* Problem statement *
Answer these questions about the December extract on Thomas Mann and Arnold Schoenberg.
(a) Which publisher brings out Dr Faustus?
(b) The fictional composer's method is depicted as the outcome of what?
(c) On what date does Schoenberg write that music is music and art is art?

* Extract *

● ● ●

DECEMBER
Stockholm
A German publisher in exile, Bermann Fischer, publishes a German author in exile. Thomas Mann’s 600-page attempt to account for the moral catastrophe that overtook his native country, the novel Dr Faustus, comes out.
Thomas Mann sends the composer Arnold Schoenberg a copy of the novel dedicated to ‘the real one’.
Mann has quietly cultivated Schoenberg for years, to gather the material and the intellectual background he needs for the novel’s protagonist, a syphilitic composer. He has this fictional figure invent a method of composition like Schoenberg’s 12-tone technique, which he depicts as the outcome of a pact with the devil, a metaphor for the German people and their pact with Nazism.
Deeply offended, Arnold Schoenberg breaks off their acquaintance, but their quarrel becomes public. The ageing composer takes exception to his life’s work being attacked and politicised. Mann refers to him as ‘a contemporary composer’ and hopes he will regard the novel as an acknowledgement of his significance to modern music. But Schoenberg takes offence at this, too. ‘Of course, in two to three decades, one will know which of the two was the other’s contemporary.’
On 2 December, Schoenberg writes that art can clearly be interpreted as being Fascist, Bolshevist, left-wing, or right-wing, but music is music, art is art, and they have as little to do with freedom, equality, and fraternity as with totalitarianism.
Palestine
The first wave. Another way to describe the large numbers of people who are packing up their belongings amid gunfire and exploding bombs, under roofs where snipers lie in wait with loaded rifles.

● ● ●

* Given information *
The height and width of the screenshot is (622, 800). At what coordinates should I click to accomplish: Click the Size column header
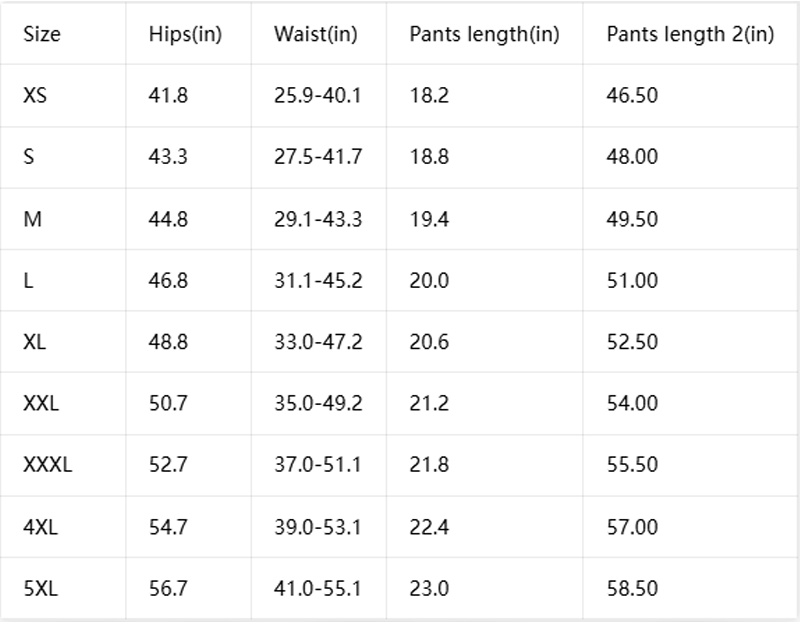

● ● ●

* Answer to the exercise *
(a) Bermann Fischer
(b) A pact with the devil
(c) 2 December